The other way is to say that this guy is a danger (or, more generally, a net negative) to the current society. But there are problems here, too. Let’s take everyone’s favourite—Hitler. Is he really a danger to the society, say, a couple hundred years from now? Or maybe, given the lack of very unhappy Germany, he’ll settle down in some pastoral village, make speeches to the walls of his cottage and work on improving his art?
The question isn’t as easy as it looks.
I can think of two situations where you might want to do this:
The punishment consisted of execution.
The punishment given during his lifetime was one which lasts a certain period of time and he died before that period of time was over.

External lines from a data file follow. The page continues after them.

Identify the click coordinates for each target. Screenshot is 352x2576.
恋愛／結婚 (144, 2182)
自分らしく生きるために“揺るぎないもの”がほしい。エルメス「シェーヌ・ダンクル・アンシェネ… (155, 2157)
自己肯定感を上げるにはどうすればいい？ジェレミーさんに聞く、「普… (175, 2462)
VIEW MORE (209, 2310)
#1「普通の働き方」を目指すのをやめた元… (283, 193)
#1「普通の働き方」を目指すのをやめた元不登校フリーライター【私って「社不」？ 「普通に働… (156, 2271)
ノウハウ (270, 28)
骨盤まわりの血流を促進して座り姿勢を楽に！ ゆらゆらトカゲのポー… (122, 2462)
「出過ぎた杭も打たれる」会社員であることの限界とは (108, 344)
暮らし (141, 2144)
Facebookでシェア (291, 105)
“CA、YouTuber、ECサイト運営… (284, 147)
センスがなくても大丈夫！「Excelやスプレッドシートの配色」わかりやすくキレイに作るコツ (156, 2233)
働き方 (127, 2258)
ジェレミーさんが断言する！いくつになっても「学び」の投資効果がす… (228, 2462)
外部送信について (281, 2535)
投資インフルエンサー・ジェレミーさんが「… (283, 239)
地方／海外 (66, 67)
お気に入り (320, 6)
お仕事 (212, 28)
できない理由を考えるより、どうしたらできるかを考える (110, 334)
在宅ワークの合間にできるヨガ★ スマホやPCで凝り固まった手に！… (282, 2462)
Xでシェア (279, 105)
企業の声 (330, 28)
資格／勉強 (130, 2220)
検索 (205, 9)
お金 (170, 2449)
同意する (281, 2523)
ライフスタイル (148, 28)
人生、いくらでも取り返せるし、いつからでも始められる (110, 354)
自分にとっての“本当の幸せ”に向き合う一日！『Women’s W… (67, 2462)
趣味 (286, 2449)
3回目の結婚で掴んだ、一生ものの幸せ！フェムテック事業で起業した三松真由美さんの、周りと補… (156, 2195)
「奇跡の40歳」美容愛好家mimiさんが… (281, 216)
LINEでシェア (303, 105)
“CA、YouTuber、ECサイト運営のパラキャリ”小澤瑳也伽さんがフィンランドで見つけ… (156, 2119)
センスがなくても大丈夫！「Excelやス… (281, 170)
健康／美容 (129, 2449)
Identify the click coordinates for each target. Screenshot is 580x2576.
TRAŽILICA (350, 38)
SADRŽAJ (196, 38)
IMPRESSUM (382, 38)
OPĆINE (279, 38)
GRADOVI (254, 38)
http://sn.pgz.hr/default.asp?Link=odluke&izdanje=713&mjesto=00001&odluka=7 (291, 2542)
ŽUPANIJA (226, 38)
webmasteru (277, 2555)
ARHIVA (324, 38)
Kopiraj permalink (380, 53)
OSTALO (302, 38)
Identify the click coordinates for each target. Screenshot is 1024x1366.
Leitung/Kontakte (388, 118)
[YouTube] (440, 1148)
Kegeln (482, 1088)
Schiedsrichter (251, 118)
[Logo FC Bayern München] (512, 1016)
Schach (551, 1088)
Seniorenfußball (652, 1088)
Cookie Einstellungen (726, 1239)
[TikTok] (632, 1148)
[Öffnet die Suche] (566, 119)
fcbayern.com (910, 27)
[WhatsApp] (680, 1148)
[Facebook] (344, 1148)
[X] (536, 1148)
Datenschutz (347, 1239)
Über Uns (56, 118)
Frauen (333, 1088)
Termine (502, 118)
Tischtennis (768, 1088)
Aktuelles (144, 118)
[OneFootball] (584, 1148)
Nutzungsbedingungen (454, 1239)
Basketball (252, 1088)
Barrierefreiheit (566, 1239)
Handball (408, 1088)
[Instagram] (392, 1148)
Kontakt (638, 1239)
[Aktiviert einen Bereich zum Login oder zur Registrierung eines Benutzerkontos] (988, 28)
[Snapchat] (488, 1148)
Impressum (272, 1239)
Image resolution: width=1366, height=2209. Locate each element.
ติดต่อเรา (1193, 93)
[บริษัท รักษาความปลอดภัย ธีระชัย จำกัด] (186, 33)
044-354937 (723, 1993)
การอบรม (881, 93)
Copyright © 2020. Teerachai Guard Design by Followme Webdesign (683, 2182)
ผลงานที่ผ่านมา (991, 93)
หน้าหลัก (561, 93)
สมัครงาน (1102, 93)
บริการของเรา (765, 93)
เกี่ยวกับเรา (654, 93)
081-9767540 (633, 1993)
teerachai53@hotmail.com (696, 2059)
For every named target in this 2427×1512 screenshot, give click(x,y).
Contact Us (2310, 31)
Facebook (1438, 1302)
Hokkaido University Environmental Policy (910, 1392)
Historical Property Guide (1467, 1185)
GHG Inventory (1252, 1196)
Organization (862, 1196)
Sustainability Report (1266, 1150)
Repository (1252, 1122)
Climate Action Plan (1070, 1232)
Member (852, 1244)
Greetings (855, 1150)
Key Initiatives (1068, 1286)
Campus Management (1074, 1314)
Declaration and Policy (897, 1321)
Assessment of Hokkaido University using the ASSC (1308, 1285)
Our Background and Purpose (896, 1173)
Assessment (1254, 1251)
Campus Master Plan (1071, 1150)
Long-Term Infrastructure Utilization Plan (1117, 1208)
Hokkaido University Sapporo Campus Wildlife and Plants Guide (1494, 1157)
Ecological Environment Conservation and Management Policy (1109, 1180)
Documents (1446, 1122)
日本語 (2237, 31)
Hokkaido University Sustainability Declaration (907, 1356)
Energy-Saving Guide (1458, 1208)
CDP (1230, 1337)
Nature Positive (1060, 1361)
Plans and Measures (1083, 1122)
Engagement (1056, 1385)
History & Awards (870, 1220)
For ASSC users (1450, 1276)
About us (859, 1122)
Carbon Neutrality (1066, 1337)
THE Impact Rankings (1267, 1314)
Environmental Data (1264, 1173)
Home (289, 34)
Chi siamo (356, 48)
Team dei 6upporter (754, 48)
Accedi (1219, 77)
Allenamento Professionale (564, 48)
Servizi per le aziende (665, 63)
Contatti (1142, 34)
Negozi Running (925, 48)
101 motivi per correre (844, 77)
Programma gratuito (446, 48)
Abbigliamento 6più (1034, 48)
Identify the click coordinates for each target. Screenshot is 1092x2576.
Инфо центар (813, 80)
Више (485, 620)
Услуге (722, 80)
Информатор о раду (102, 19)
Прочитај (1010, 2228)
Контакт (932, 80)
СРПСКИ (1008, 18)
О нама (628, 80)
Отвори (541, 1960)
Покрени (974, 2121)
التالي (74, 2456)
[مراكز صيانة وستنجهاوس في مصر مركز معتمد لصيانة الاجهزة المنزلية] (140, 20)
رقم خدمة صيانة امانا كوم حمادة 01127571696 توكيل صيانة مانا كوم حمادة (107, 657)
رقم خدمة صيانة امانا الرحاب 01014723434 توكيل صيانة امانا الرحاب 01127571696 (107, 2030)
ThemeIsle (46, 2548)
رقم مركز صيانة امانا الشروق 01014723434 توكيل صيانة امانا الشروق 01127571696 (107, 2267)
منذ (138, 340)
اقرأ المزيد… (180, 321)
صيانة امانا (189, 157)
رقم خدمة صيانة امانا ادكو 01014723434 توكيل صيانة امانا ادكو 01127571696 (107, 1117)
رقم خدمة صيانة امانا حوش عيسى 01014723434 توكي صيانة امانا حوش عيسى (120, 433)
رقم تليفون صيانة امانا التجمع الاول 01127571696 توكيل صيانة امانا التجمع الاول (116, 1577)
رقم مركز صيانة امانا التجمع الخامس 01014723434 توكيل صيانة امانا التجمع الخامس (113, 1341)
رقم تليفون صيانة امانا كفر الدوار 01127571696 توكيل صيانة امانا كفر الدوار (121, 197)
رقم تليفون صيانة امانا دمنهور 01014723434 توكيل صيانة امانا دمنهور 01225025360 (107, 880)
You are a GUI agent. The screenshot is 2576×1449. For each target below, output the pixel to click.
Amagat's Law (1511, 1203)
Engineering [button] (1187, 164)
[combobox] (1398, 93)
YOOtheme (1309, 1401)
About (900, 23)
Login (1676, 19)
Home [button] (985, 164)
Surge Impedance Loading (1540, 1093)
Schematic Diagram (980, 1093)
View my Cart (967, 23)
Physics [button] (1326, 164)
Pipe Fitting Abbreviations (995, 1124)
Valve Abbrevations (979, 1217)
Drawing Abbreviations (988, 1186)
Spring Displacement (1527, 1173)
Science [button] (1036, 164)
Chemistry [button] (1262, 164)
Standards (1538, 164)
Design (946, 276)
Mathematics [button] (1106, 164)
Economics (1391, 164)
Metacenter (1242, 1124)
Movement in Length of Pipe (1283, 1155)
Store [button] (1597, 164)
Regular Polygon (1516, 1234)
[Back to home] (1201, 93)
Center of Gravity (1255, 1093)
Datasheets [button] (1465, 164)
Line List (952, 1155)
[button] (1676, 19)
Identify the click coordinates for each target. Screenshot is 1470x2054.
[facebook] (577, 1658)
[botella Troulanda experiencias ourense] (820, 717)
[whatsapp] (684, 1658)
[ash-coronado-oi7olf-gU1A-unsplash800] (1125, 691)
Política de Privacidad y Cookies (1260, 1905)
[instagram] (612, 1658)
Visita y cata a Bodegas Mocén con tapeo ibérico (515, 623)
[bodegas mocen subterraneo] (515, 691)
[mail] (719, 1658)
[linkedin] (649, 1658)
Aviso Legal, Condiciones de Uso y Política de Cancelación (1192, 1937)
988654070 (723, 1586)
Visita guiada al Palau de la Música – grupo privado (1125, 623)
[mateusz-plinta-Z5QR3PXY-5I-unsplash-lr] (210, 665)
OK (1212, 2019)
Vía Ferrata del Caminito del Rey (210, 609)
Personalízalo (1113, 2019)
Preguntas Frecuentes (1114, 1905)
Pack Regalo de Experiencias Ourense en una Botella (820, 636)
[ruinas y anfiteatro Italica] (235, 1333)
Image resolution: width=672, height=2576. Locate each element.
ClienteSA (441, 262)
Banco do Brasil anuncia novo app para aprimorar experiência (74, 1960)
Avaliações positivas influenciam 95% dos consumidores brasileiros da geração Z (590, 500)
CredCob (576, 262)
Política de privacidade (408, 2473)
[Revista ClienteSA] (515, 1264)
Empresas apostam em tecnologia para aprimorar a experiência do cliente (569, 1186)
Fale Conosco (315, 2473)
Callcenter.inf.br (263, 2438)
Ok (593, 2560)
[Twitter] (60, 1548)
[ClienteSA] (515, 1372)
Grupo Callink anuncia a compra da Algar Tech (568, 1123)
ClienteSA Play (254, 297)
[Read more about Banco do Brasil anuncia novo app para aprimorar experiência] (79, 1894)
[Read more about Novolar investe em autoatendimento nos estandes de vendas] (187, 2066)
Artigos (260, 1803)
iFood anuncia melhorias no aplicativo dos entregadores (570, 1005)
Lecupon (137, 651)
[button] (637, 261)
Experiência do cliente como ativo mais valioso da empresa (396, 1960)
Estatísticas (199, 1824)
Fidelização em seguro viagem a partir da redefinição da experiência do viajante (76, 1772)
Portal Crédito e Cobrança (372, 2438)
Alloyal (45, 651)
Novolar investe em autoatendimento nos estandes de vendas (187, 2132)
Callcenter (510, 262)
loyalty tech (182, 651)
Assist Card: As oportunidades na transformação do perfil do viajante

Followed by cryopreservation?? 8-0
You notice I made no effort to define or operationalize “badness”? The scenario in which the “bad” people aren’t reanimated is an edge case, a concession to the fact that some people are generally agreed to be “bad”, but a consistent and widely agreeable definition of badness is difficult to get right. I don’t know what it is, but If anyone does, I’m all ears!
Yes, but the point is that people who characterize somebody as “bad” or “good” and people who decide which bodies to jettison are different people who don’t necessarily share a vocabulary, never mind a common value system.
If you don’t define “bad”, then I don’t understand what does this mean:
I disagree. If you are the decision-maker and your decision algorithm includes “badness”, its your responsibility to define (and calculate) “badness”, based on the data available to you. This is key.
It seems to me that this whole scenario is roughly analogous to the Trolley Problem, with the twist that the decision-maker is given unknown access to unknown amounts of data about the people who will live or die. In a situation of minimal information (imagine caskets identified by a randomly-assigned ID, archived by a database which had long-since been lost), the decision-maker must choose the survivor based only on the information stored within the body (e.g. DNA, presence of extant uncured diseases, etc.). Given more information (such as Jiro’s caskets), the decision-maker must choose based on the combination of the information within the body and the information attached to it.
So, you must kill m people in order to preserve at least m+1 people, and you have n people from which to choose. How would you do it?
Given available data, I would try to calculate a Societal Expected Value, something like a prediction of how many QALYs a person would save if they were reanimated. Select the m people with the lowest expected value.
Again given available data, In the event of a tie which contains [m, m+1], break the tie(s) by calculating the “badness index” based on current criminal justice practices (e.g. sum of the average lengths of sentences for all that person’s convicted crimes: murder > rape > petty theft, etc.).
Break subsequent ties containing [m, m+1] by selecting randomly.
So, what data would you use and how?
That’s interesting. So the value of the person is entirely in his/her usefulness to the society?
Well, the problem we are discussing assumes that you do NOT have access to much data (certainly not their rap sheet or the lack thereof) about the frozen people—their name and whether their contemporaries thought them “good” or “bad” is all you have.
In fact, the core of the issue is whether you are willing to accept moral judgements from another time and culture to the extent of making life-and-death decisions on that basis.
Not entirely. But it certainly trumps a person’s “badness” in my opinion.
If the civilization reawakening them is capable of calculating an Expected Value for each person based only on their DNA (and other information contained in the body, such as irreversible injuries) which is more accurate than moral differences between the society which froze them and the society which may awaken them, then the moral judgements of the originating society are probably useless.